Should a high end system be flexible, or demanding?


This is a discussion we dance around here a lot. I want a system that is flexible. That lets me play music from Sister Rosetta Tharpe in the 1940s all the way up to today and enjoy it.  I simply can't expect mono recordings from then to sound the same on my system as they did to the recording engineers at the time, nor can I make a 1940's "reference system" work well for modern tracks.

Making a system that is too demanding that keeps you looking for audiophile approved recordings while ignoring music as culture for the past 100 years is a kink.
erik_squires
According to professor James Morrison, it might mean that we want everything and we don't want to have to wait for it.
I have left vinyl behind, but at one stage I had a turntable with three arms each with their own phono amp. I also almost always had two turntables. I was able to accommodate a wide spectrum of material.

This can be done on the digital side too. Use 2 or 3 sources, hooked to 2 or 3 DACs, hooked to 2 or 3 preamps and so forth.

Expensive, but you can have you cake and eat it too. 


This is philosophy and how we approach systems.  There are folks here who are happy to alter their musical tastes to just audiophile recordings and relegate other music to the car.  
These folks are criticized for listening to their system rather than listening to music. I disagree as these recording deliver an extraordinary experience.

li personally am not in that camp but I get it.

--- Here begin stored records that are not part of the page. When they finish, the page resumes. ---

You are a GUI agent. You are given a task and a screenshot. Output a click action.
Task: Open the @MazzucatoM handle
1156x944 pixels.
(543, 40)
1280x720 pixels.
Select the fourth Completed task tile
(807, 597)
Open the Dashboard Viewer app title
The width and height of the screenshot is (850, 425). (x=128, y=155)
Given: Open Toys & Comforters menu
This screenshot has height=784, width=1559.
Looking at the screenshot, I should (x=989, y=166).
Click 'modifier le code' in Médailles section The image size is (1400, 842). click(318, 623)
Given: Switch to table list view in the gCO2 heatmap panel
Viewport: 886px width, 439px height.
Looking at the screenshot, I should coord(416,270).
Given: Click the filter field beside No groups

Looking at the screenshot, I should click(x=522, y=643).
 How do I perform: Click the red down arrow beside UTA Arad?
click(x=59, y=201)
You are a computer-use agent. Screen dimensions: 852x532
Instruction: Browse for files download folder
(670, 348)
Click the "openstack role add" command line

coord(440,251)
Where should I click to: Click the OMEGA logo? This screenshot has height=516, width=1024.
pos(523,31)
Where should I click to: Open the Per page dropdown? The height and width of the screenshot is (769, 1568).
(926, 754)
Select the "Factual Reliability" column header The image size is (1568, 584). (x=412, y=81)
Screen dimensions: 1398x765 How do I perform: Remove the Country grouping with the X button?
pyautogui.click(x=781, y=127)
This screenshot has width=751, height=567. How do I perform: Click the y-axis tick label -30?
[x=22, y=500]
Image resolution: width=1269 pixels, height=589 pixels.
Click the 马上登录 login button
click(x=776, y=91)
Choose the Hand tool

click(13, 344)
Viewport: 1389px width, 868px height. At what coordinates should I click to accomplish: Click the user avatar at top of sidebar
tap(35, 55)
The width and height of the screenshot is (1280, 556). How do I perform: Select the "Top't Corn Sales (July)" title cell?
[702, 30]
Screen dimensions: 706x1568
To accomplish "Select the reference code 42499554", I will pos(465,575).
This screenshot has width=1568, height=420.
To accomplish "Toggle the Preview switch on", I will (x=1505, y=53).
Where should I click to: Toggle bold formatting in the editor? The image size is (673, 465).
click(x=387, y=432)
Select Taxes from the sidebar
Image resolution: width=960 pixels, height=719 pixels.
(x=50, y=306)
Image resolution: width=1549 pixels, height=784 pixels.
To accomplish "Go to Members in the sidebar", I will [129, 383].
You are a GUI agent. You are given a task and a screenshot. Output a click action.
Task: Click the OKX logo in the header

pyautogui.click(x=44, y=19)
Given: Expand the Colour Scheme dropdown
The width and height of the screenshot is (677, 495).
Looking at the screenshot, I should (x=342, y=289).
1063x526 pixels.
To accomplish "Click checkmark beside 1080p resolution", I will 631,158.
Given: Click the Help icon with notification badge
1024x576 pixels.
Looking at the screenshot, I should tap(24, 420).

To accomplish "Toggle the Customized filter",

I like to listen to these types of tracks from time to time.  At a root level, I am in the flexibility camp and my system needs to sound good playing the music I like.  If it doesn’t there is no real point.  
Mono recordings from 30s and 40s might be extreme but so pretty much want most rock, jazz and classical recordings to sound good on my system.  There will be exceptions.  Some recording are just poorly done.  But if it is a great system, an average recording should sound very good to me.